**What to produce:**
Would you please return the lines of the entries below starting at the line that has "Where should I click to: Click the right" and ending at the line that has "Open second historical", both included, exactly as they are?

━━ Supplied records

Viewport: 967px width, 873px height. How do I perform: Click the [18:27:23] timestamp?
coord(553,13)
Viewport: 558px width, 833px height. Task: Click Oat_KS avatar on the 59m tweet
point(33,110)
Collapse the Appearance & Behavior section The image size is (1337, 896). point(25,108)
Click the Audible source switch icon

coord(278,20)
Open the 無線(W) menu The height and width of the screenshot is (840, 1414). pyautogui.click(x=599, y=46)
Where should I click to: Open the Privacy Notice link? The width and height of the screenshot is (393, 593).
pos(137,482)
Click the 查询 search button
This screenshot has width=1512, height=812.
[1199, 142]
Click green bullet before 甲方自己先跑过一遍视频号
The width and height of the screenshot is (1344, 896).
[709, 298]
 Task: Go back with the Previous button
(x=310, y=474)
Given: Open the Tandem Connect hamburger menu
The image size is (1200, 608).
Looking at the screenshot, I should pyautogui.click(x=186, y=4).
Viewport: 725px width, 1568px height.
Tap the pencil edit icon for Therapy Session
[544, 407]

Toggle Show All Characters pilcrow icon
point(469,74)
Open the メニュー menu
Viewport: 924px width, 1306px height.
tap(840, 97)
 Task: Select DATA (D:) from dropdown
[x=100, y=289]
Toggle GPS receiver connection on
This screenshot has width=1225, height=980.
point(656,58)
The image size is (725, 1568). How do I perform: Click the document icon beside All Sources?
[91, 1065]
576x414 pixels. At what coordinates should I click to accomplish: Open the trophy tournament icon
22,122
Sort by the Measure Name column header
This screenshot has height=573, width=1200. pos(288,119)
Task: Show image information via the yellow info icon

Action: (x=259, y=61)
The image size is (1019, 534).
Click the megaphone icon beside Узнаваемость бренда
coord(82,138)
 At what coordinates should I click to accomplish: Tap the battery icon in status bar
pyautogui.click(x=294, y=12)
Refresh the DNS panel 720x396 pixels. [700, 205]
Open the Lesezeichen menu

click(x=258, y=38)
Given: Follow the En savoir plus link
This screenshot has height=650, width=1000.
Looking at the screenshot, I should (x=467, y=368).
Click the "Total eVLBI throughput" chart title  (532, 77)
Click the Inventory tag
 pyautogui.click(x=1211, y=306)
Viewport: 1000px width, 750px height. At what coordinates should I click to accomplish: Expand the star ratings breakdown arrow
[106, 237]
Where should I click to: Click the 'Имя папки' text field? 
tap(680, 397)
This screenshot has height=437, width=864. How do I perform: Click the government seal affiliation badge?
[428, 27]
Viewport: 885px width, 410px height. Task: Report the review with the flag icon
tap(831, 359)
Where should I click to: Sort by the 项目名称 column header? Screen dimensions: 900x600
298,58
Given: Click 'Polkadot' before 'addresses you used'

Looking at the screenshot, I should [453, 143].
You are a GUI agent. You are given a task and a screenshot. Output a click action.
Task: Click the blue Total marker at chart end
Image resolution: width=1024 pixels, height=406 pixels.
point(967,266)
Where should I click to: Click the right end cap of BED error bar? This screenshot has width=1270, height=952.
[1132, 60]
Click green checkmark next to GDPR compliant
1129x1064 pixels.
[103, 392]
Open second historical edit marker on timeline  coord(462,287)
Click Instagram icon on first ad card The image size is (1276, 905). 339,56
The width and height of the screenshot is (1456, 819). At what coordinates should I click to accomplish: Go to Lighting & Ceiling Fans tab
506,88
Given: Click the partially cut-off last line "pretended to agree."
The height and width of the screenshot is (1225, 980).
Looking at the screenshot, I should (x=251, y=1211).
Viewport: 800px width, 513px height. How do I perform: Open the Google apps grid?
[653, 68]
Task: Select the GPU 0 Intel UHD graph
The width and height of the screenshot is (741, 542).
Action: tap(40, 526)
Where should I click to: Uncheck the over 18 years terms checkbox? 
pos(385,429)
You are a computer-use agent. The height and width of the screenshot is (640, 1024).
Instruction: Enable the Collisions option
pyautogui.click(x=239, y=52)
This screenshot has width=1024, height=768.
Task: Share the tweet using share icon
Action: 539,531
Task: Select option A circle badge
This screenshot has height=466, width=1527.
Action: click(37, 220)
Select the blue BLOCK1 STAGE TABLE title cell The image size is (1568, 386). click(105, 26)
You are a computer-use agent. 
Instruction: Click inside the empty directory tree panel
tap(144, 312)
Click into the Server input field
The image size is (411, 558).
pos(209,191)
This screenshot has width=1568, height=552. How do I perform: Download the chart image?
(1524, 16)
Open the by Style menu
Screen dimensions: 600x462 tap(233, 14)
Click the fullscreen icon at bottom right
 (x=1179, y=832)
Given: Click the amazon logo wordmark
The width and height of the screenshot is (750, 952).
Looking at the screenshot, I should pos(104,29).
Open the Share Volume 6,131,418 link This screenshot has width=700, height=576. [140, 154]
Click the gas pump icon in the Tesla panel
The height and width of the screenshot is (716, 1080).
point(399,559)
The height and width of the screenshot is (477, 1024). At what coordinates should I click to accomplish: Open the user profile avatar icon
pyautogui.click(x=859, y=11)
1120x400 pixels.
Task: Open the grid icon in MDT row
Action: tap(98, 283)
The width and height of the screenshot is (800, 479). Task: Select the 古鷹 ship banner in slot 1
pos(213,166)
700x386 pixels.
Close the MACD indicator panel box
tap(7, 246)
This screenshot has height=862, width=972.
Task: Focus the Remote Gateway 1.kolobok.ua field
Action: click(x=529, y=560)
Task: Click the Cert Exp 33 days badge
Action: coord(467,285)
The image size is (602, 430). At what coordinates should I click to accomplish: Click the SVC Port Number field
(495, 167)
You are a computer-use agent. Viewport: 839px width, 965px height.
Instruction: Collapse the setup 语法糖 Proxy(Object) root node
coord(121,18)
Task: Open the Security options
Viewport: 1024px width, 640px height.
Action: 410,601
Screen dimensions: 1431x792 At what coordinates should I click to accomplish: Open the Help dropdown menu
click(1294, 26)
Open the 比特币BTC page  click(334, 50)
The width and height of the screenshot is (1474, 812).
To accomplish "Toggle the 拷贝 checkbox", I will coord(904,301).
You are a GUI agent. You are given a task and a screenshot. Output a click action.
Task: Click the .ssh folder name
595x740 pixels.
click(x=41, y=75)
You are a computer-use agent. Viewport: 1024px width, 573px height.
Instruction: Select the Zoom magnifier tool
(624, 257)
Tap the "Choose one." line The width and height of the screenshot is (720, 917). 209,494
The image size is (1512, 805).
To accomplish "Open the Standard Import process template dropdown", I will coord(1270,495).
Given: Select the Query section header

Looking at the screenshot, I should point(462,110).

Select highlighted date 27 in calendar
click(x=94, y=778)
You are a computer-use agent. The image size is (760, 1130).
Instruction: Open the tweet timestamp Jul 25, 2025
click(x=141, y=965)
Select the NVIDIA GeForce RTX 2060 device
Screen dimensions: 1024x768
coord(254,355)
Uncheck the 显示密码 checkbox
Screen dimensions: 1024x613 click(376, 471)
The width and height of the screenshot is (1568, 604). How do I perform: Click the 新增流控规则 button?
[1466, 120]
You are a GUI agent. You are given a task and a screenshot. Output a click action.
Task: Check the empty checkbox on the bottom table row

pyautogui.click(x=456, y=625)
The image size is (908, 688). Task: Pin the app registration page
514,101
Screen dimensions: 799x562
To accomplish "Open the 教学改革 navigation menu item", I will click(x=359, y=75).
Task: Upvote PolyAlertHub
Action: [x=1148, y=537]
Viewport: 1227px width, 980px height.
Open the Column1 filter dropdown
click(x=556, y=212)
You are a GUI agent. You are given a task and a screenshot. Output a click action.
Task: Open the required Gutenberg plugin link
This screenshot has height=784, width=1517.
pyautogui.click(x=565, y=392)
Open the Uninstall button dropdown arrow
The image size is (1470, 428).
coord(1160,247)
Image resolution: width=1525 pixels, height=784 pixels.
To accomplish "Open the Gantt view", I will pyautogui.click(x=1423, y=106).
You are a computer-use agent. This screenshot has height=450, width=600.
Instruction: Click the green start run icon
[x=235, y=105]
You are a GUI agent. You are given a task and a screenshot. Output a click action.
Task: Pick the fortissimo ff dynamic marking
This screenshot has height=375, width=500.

━━━━

**Answer to this exercise:**
Where should I click to: Click the right end cap of BED error bar? This screenshot has width=1270, height=952.
[1132, 60]
Click green checkmark next to GDPR compliant
1129x1064 pixels.
[103, 392]
Open second historical edit marker on timeline  coord(462,287)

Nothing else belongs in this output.